4 Comments

  1. pancho g.
    19/11/2010 @ 08:47

    en lo personal, las últimas veces que me he asombrado de tanta belleza, ha sido fuera de la urbe y sus publicidades.
    En ocaciones te encuentras con espacios de naturaleza “insertados” en medio de nuestra rutina visual, no olvidar…

    • Herr Direktor
      19/11/2010 @ 21:35

      Sí, como colgajos de piel….

  2. Herr Direktor
    19/11/2010 @ 21:30

    A mí me perturba una sensación contradictoria. Efectivamente hay que ponerle comillas al concepto de “belleza” si pretendemos sacarle provecho. Y sí, la naturaleza es otra cosa. Los paisajes olvidados, desiertos, sin huella humana me encantan. Pero no puedo dejar de sorprenderme cuando paisajes atiborrados de carteles, publicidad, cemento, edificios, gente y movimiento aparecen ante mis ojos.

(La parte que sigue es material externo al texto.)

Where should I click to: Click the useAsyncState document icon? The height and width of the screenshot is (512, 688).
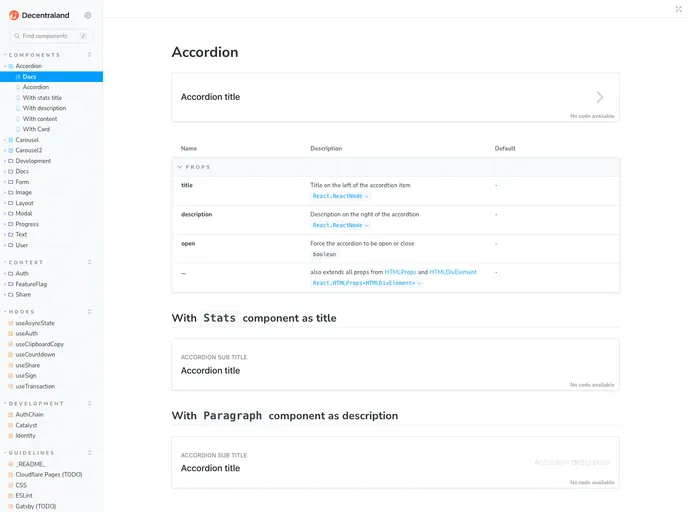pos(11,323)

Es eso bello?. Sin duda que sí. La belleza no puede estar cargada de valoraciones, o moralina. No procede. Aún así, no quiero que se expanda esa belleza como única por sobre otras bellezas ni mucho menos. Pero por ejemplo, la fotografía que sale en este Breve me parece magnífica, y así he visto varias. Luces, carteles, publicidad, el consumo y su ficción en pleno. Lo bello de esto no puede ser discutido. Lo que sí debe serlo es su propagación como forma, modelo y lógica en todos los rincones de la sociedad humana. Prefiero un lindo bosque eso sí…pero me cautiva la luz de ciudad contemporánea, con todo el vicio que carga. Sería un mentiroso si dijera que o me cautiva tb el vicio…

    • len
      22/11/2010 @ 01:30

      Por supuesto que hablar de “belleza” es referirnos a una noción que poco tiene que ver, para nuestra época concienzuda y habituada a experimentos estéticos rupturistas, con un valor o canon… etc. Sin embargo, creo que en la desproporción sin respiro que inunda a gran número de espacios de nuestra experiencia urbana, donde las cosas son una extensión de otras cosas, se vive en una oposición a lo bello… en la ausencia o falta, digamos, de un entorno que nos dé perspectiva, del cual parapetarnos en dirección al más acá, que es en su mero contraste, potencialmente bello. Tal bordado, en términos absolutos, no existe en lo concreto de nuestros bastidores (como se sugiere en lo pancho), pero bien parece una amenaza lantente en la horripilante composición de Santiago centro, y de otras zonas comerciales. Es interesante, en este sentido, el potencial que tienen las galerías del centro, como nos pueden introducir en ambientes distintos renovándonos la mirada (algunas). Por ejemplo, si estás en el sector plaza de armas calle Estado, una vueltita por la galeria españa es bastante recomponedora y buena estrategia para proseguir tu camino sin una jaqueca.